A regular user interacts with WhiteSet instances when calling QC methods on Dataset and Station classes, providing fine-grained control over which records should be protected from being flagged as outliers.

Important

In practice, users only create WhiteSet instances to pass them as parameters to QC methods. A user does generally not need to interact with this class through its methods.

Constructor#

WhiteSet([white_records])

Whitelist container for multiple stations and observation types.

Methods#

A summary of all methods in the WhiteSet class.

WhiteSet.get_info([printout])

Retrieve and optionally print detailed information about the WhiteSet.

WhiteSet.create_sensorwhitelist(stationname, ...)

Create a sensor-specific whitelist for a station and observation type.

Index Structure#

The white_records index can have one or more of the following levels:

  • name: Station identifier (matches the station name)

  • obstype: Observation type (e.g., ‘temp’, ‘humidity’)

  • datetime: Specific timestamps to whitelist

If the ‘datetime’ level is absent, all timestamps for matching station/obstype combinations are whitelisted.

Timezone Handling#

Important

When the white_records index contains a ‘datetime’ level, timestamps are automatically handled during WhiteSet initialization:

  • Timezone-aware timestamps are converted to UTC

  • Timezone-naive timestamps are localized to UTC (with a warning)

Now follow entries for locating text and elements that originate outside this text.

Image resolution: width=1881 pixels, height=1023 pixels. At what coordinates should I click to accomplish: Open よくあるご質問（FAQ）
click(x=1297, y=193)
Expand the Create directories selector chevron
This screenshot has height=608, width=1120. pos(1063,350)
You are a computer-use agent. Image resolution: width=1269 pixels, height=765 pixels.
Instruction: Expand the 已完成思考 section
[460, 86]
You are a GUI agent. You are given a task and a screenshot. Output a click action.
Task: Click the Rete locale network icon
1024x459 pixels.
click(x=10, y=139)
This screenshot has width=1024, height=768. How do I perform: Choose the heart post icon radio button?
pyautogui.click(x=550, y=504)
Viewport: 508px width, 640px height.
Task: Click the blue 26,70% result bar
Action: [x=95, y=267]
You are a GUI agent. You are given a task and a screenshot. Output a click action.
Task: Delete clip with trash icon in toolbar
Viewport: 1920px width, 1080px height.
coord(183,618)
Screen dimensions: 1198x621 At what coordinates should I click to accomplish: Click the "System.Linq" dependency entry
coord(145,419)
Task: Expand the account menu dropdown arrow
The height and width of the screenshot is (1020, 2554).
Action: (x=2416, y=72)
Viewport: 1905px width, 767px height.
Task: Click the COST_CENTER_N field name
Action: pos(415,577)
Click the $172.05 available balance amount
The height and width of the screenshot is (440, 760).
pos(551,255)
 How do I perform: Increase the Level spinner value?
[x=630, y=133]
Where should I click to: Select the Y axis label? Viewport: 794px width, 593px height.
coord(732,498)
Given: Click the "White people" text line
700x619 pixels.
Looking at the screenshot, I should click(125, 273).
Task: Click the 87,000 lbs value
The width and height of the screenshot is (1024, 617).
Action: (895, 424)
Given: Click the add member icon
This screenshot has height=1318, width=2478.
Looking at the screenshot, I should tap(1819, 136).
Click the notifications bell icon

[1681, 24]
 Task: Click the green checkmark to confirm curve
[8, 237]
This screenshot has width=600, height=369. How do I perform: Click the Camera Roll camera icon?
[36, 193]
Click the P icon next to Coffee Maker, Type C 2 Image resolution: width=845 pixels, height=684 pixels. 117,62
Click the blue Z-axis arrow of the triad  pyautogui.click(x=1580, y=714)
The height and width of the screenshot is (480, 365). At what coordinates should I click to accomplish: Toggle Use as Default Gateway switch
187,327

It is strongly recommended to provide timezone-aware timestamps to avoid ambiguity and ensure correct matching during quality control operations.

Examples#

Create a WhiteSet with datetime-only whitelisting:

import pandas as pd
import metobs_toolkit

# Whitelist specific timestamps across all stations
timestamps = pd.date_range('2022-09-01 00:00', periods=10, freq='1h', tz='UTC')
whiteset = metobs_toolkit.WhiteSet(
    pd.Index(timestamps, name='datetime')
)

# Use in QC check
dataset.gross_value_check(
    obstype='temp',
    lower_threshold=10.0,
    upper_threshold=25.0,
    whiteset=whiteset
)

Create a WhiteSet with station and datetime:

# Whitelist specific timestamps for specific stations
white_records = pd.MultiIndex.from_arrays([
    ['station1', 'station1', 'station2'],
    pd.to_datetime(['2022-09-01 12:00', '2022-09-01 13:00', '2022-09-01 14:00'])
], names=['name', 'datetime'])

whiteset = metobs_toolkit.WhiteSet(white_records)

dataset.persistence_check(
    obstype='temp',
    timewindow='2h',
    whiteset=whiteset
)

Create a WhiteSet with full specification:

# Whitelist specific records with all levels
white_records = pd.MultiIndex.from_arrays([
    ['station1', 'station1', 'station2'],
    ['temp', 'humidity', 'temp'],
    pd.to_datetime(['2022-09-01 12:00', '2022-09-01 13:00', '2022-09-01 14:00'])
], names=['name', 'obstype', 'datetime'])

whiteset = metobs_toolkit.WhiteSet(white_records)

Notes#

  • Whitelisted records participate in all QC calculations (e.g., mean, standard deviation in buddy checks) but are protected from being flagged as outliers.

  • An empty WhiteSet (default) means no records are whitelisted.

  • The WhiteSet is validated upon initialization to ensure it has the correct index structure.

  • When using WhiteSet with Dataset-level QC methods, the whitelist is automatically filtered for each station and observation type combination.